WHAT would it really take to give students a first-rate education? Some argue that our schools are irremediably broken and that charter schools offer the only solution. The striking achievement of Union City, N.J. — bringing poor, mostly immigrant kids into the educational mainstream — argues for reinventing the public schools we have.

Union City makes an unlikely poster child for education reform. It’s a poor community with an unemployment rate 60 percent higher than the national average. Three-quarters of the students live in homes where only Spanish is spoken. A quarter are thought to be undocumented, living in fear of deportation.

Public schools in such communities have often operated as factories for failure. This used to be true in Union City, where the schools were once so wretched that state officials almost seized control of them. How things have changed. From third grade through high school, students’ achievement scores now approximate the statewide average. What’s more, in 2011, Union City boasted a high school graduation rate of 89.5 percent — roughly 10 percentage points higher than the national average. Last year, 75 percent of Union City graduates enrolled in college, with top students winning scholarships to the Ivies.

As someone who has worked on education policy for four decades, I’ve never seen the likes of this. After spending a year in Union City working on a book, I believe its transformation offers a nationwide strategy.

Ask school officials to explain Union City’s success and they start with prekindergarten, which enrolls almost every 3- and 4-year-old. There’s abundant research showing the lifetime benefits of early education. Here, seeing is believing.

One December morning the lesson is making latkes, the potato pancakes that are a Hanukkah staple. Everything that transpires during these 90 minutes could be called a “teachable moment” — describing the smell of an onion (“Strong or light? Strong — duro. Will it smell differently when we cook it? We’ll have to find out.”); pronouncing the “p” in pepper and pimento; getting the hang of a food processor (“When I put all the ingredients in, what will happen?”).

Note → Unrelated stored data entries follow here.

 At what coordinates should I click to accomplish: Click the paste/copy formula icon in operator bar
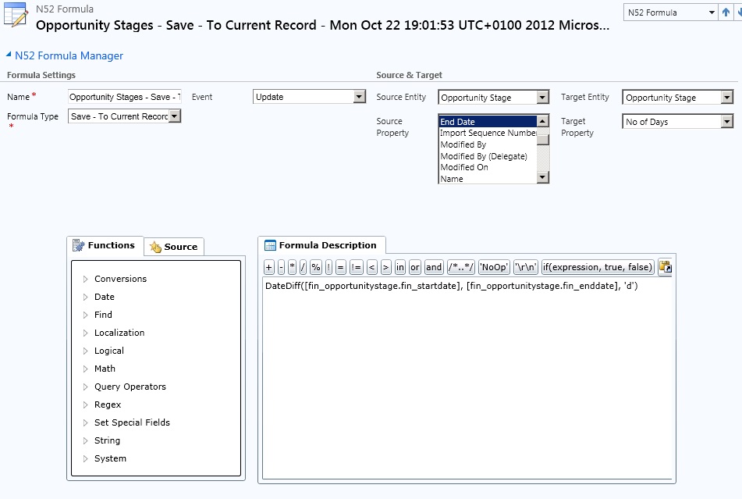pyautogui.click(x=665, y=267)
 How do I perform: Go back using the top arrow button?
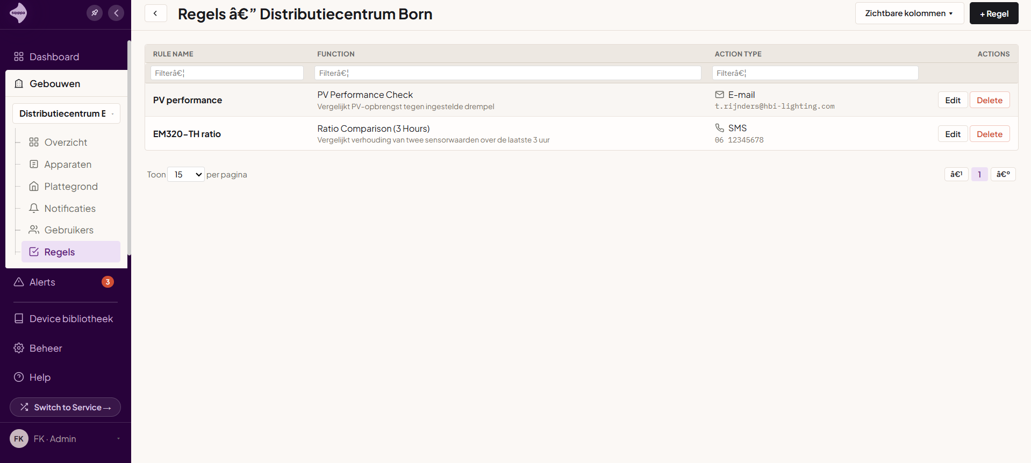(x=155, y=13)
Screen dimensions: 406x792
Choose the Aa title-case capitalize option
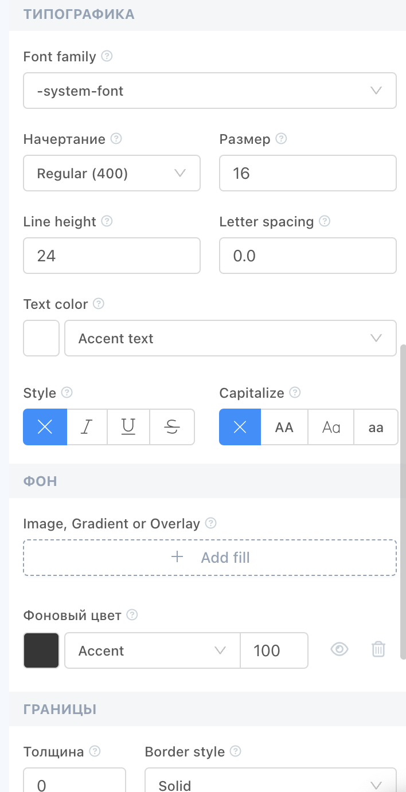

Cognitive and noncognitive, thinking and feeling; here, this line vanishes. The good teacher is always on the lookout for both kinds of lessons, always aiming to reach both head and heart. “My goal is to do for these kids what I do with my own children,” the teacher, Susana Rojas, tells me. “It’s all about exposure to concepts — wide, narrow, long, short. I bring in breads from different countries. ‘Let’s do a pie chart showing which one you liked the best.’ I don’t ask them to memorize 1, 2, 3 — I could teach a monkey to count.”

From pre-K to high school, the make-or-break factor is what the Harvard education professor Richard Elmore calls the “instructional core” — the skills of the teacher, the engagement of the students and the rigor of the curriculum. To succeed, students must become thinkers, not just test-takers.